Tuesday, September 30, 2008

Root Street Economics

The recent headlines about the financial meltdown occuring on wall street and main street have started me thinking about my earliest lessons in economics. My parents were born in the 30's during depression times. Their experiences and the values and experiences of their own parents were passed on to me during my childhood. I think it would have served many Americans who now find themselves in financial ruins to have been raised by my parents or in any house on Root Street, the street I grew up on. We were part of the working middle class. We were the people that got up everyday in the dark to start their day and punched a clock or filled out a time card. We lived in a nice quiet neighborhood. When you had the money you were able to become a homeowner. The ability to own a home was not a right. It was and should still be a privledge that only comes to fruition by earning it.

My parents were cash people. We did not carry credit card debt. You either had the money or you didn't need the item. If a major appliance or car repair came up my dad walked into their bedroom into some secret spot and came out with the money to buy that new wash machine or get that transmission fixed. They had saved for rainy days. There were no bailouts in those days. There was something called pride and responsibility for your own family.

On Root Street people washed their own cars and their own floors. And oh yeah, the cars they were paid for too. People waited to buy things until they could. Isn't that a concept that is sorely lacking today? I could barely leave a room and my dad was around the corner turning the light off and scolding me that the electric company had plenty of money. For fun, my dad made homemade sausages, fishing jigs, grew seedlings in the basement under growing lights to later be transplanted into our garden outside and crushed aluminum cans to sell back for cash. These were simple hobbies with valuable output that also provided contentment. Today people drive around searching for what they can buy next to fill that emptiness and whatever they find will only be a temporary fix. Coffee came out of a can, there were no $6 lattes. There were no disposable diapers for that matter. Your days were filled with the work that comes with a simple life. There was not a lot of downtime. Weekends were for yard work, house work, changing your oil and church. Vacations meant a trip to the Wisconsin Dells or the Saint Louis Arch.

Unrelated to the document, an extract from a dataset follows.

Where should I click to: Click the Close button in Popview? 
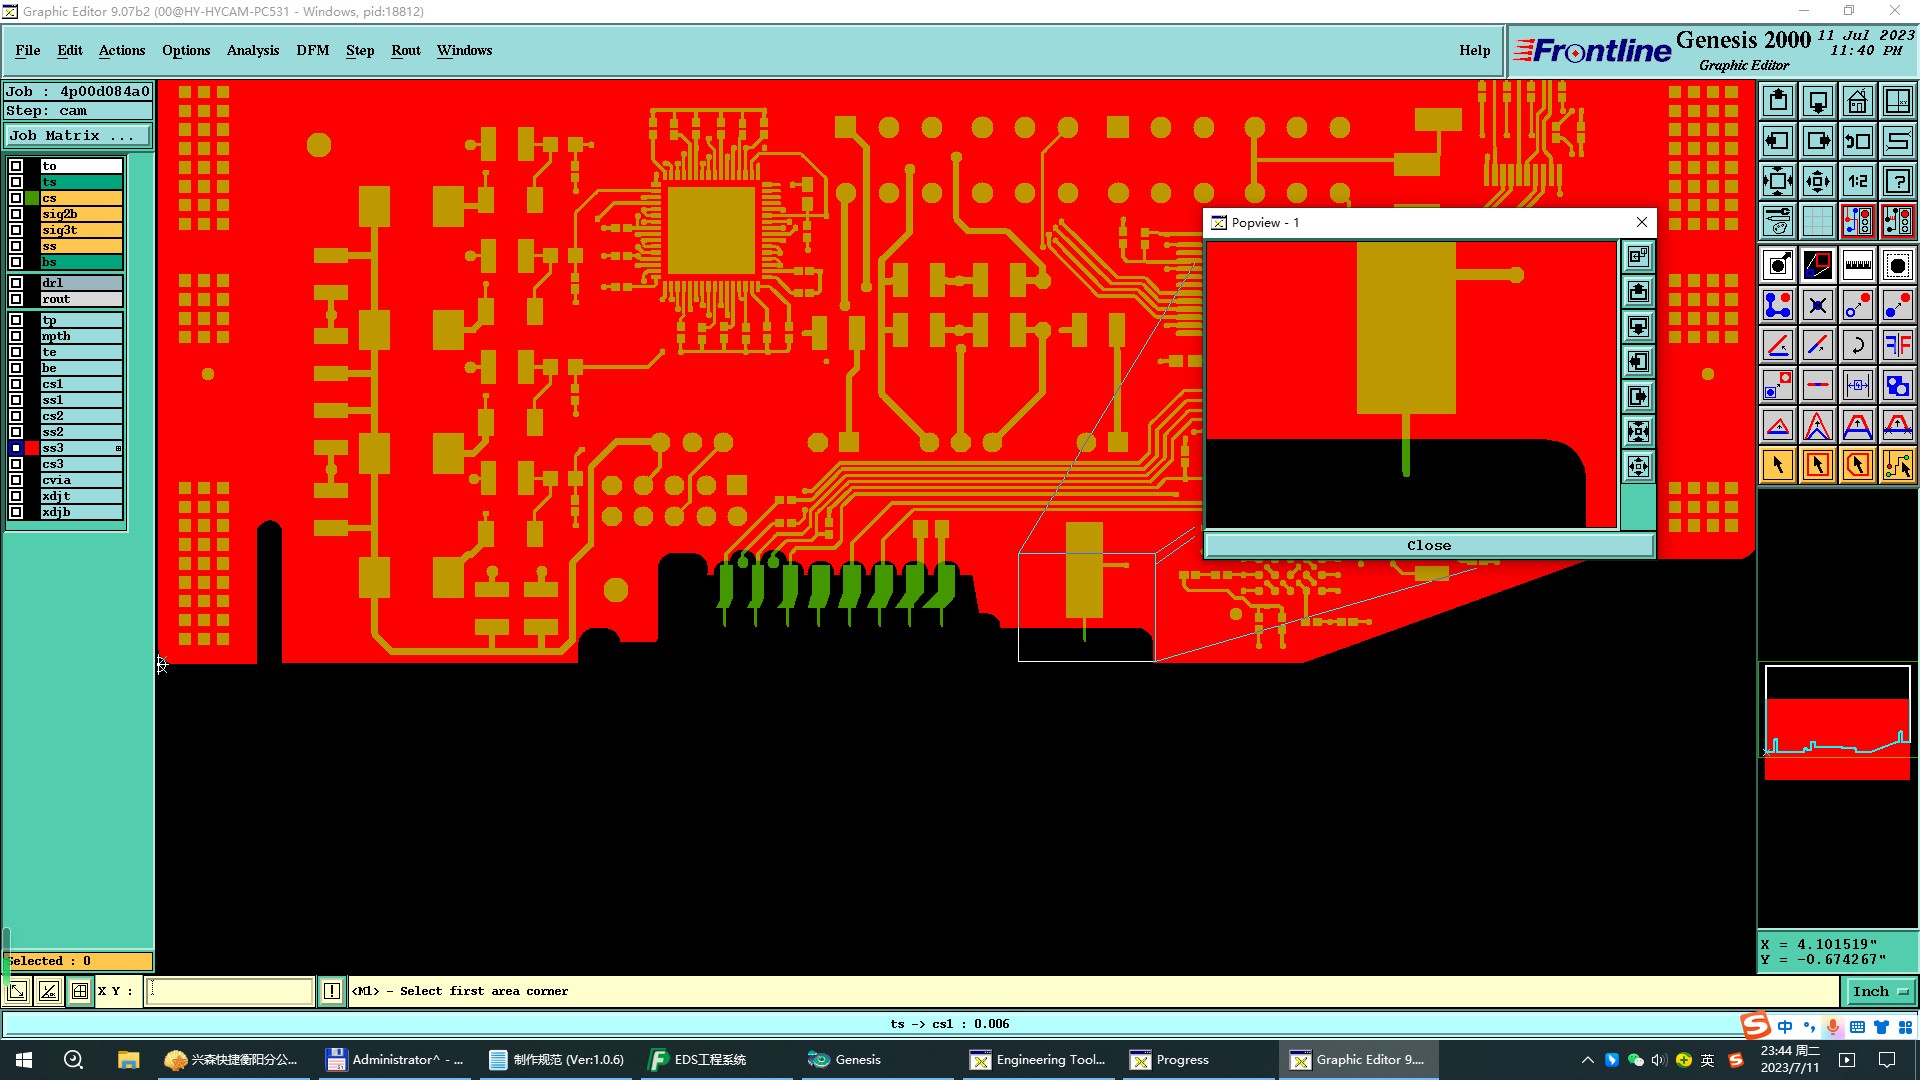pyautogui.click(x=1428, y=545)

When you became a teenage in my family you got a job. A work permit could be obtained at age 15, prior to that you were already babysitting for spending money. If you wanted a college education you studied hard and hoped for a scholarship. If not you took a student loan, and you paid it back on time upon graduation. You got a job, then you got your first new car...this was age 22, not 16 as most spoiled teens now expect.

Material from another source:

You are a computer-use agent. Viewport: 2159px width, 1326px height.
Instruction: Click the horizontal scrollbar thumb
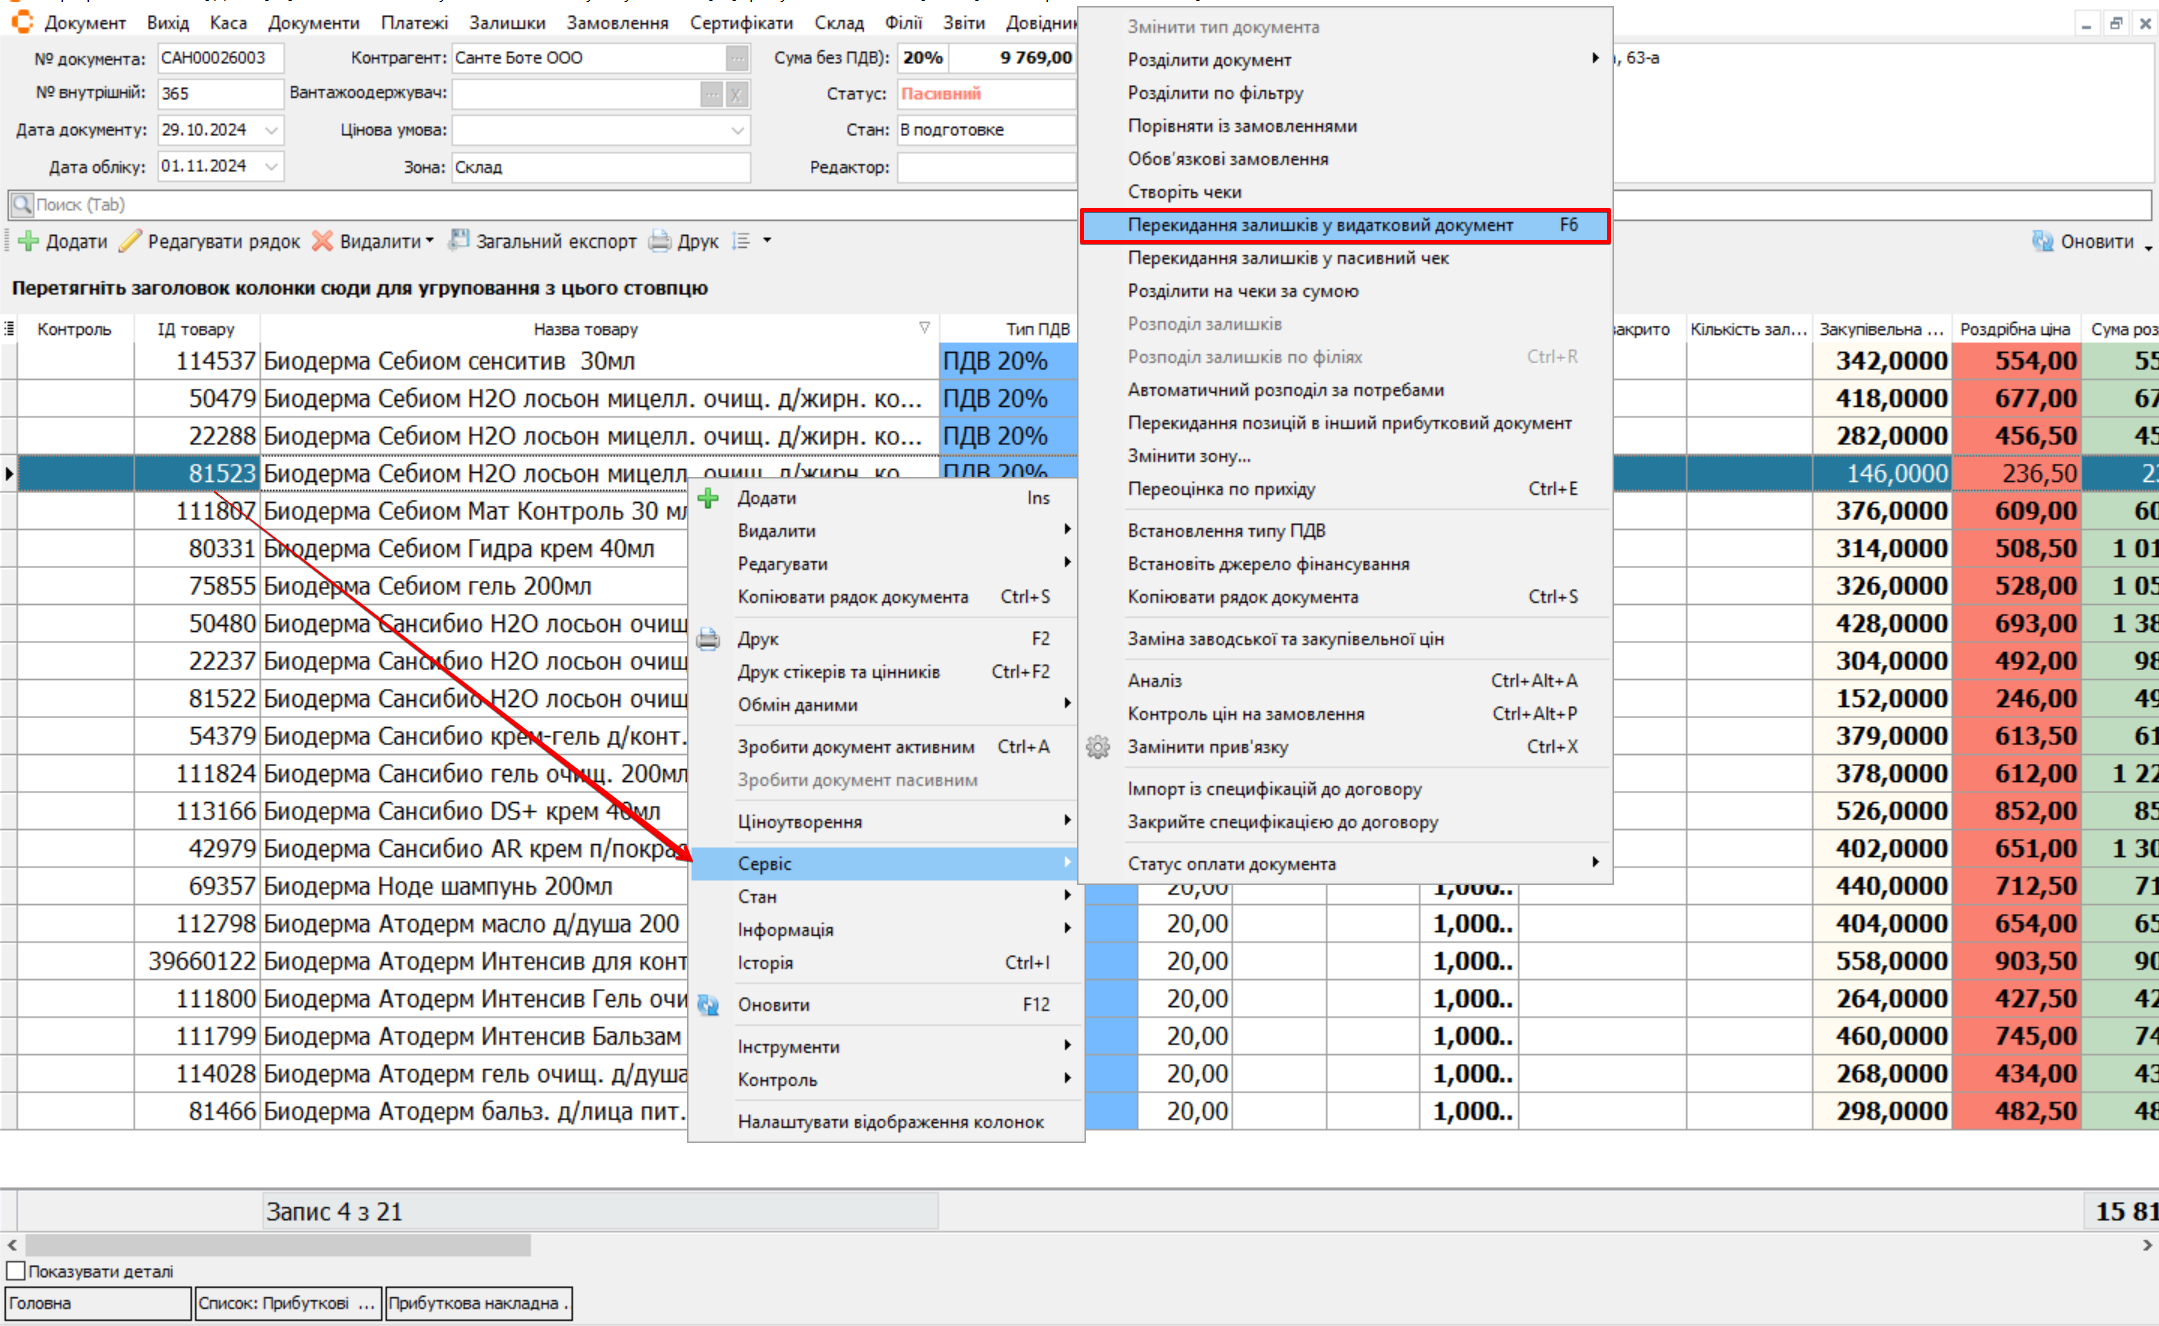tap(278, 1245)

Somewhere along the line, and probably near an election, politicians decided that the American dream was a given right, simply by being a citizen (or having some paperwork that claimed you were anyhow) you now deserved a home, cars, furniture all bought on credit. The banker, the broker, the builder, the salesperson all knew these loans would probably never be recouped as they shook hands on the deal. It didn't matter, once the deal closed and they made their money no one worried about the outcome...until now.

I am so thankful this was the way I was raised. It will go along way at getting me and my family through the tough times ahead. I am down right disgusted at the fact that now I am expected to bailout people who should not have had what they were given in the first place. I am sickened by the greed of banks whose CEO's walked away with hundreds of millions and will not feel the effects of this bailout. I am dismayed by the politicians who even in the face of this upheaval only have time to continue to position themselves for the next election. I am shocked at how little our leaders know about the economy and how instead of tapping into the wealth of knowledge available to them in academia and beyond they feel they can throw something like this package together and jam it down our throats like they know better.

In the meantime, I will continue to cut coupons, avoid buying what I can't afford and hope that there is something for my kids to strive for when they grow, and I will teach them what my parents taught me just in case...

4 comments:

Cheryl said...

Well said Tracy! I was raised in a similar home, where there was not an over-inflated sense of entitlement. You saved your money first, then you bought what you needed (or wanted). And I wholeheartedly agree - I'm disgusted that my tax dollars are going to bail out these banks. It's not right that the CEOs get millions in a "retirement" benefit, when that money should go to fix the situation. As if we all aren't struggling enough with the mess we're in, and now we're looking at billions more tax dollars to burden the people with. It's just not right.

Jill Brochard said...

Totally totally totally agree!!! I don't get why everyone things they should buy now buy later -- I live by, work now, save, then buy!